Reformation for a brave new world?
He is a brave man who would open his account in 1980 with a bold call for the wholesale structural reorganisation of primary and secondary education. But how better to describe Dr Harry Judge (director of the Department of Educational Studies, University of Oxford), at the North of England Conference, calling for the end of the long-standing distinction between primary and secondary education and the reorganisation of all education beyond the age of 5 into two categories: compulsory and post-compulsory?
Dr Judge is certainly not alone in fancying a break at 16. Falling rolls are going to reinforce the already formidable evidence in favour of the concentration of teaching learning talent at what is now known as the sixth-form level.
The desirability of taking the opportunity to do this while at the same time getting rid of the rigid distinction between education and training, general education and vocational, full-time and part-time, continuous and discontinuous, is obvious.
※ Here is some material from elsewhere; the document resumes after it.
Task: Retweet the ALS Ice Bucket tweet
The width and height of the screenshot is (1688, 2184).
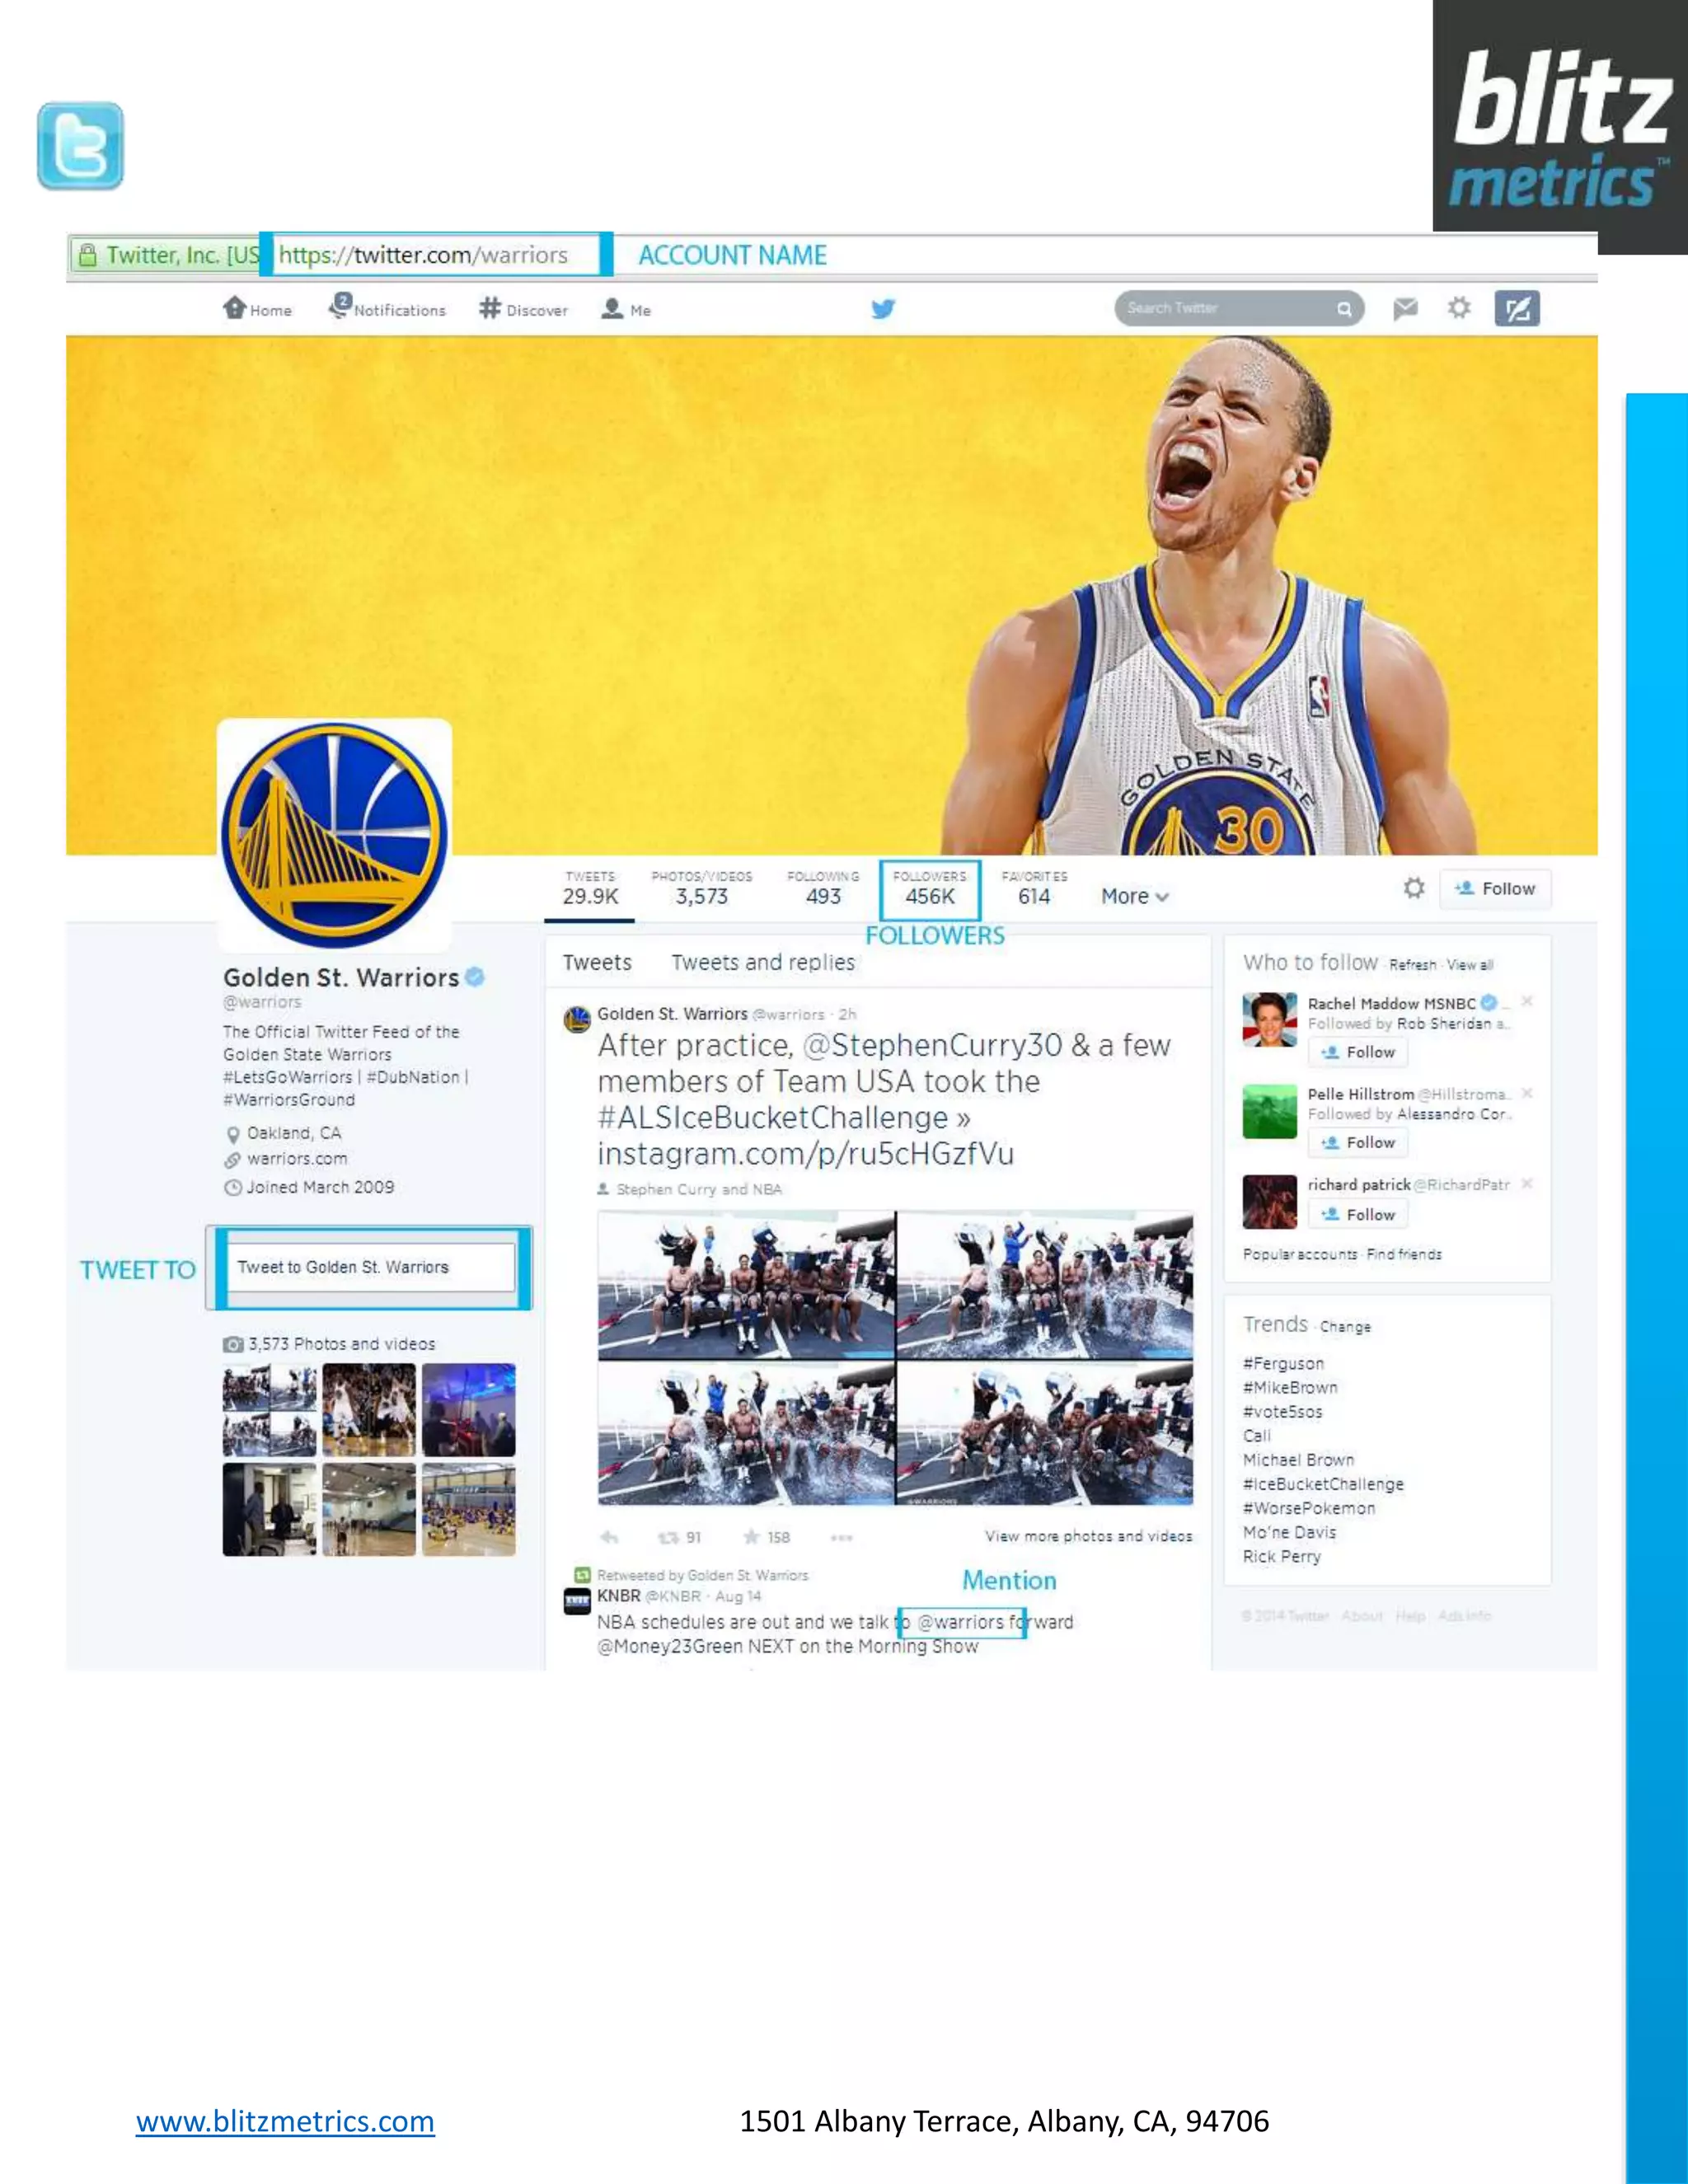Action: pos(669,1537)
The tertiary colleges have shown how this can be done. No doubt there are formidable logistical reasons why it would be impractical to go over to such a system overnight, but Dr Judge is surely right in thinking that the first step would be to accept the unity of the post-compulsory stage - as has been done in a few local areas where schools and FE colleges cooperate in making joint plans for the 16-19 age group.
It is a safe bet that what to do about the 16-19 age range will provide a major preoccupation for the 1980s as it did for the second half of the 1970s. Dr Judge must be right, in logic, to challenge the arbitrary way in which resources are distributed over the post-compulsory age groups - in particular, the sharp distinction between the generous mandatory student grants for full-time higher education and the haphazard and inadequate support for those who stay on elsewhere.
Now is the time, when Dr Boyson (Rhodes Boyson, schools minister) is dusting off plans for loans, to consider ways of redistributing the present package. But this requires a firm commitment to future development. Otherwise redistribution is quickly overtaken by elimination.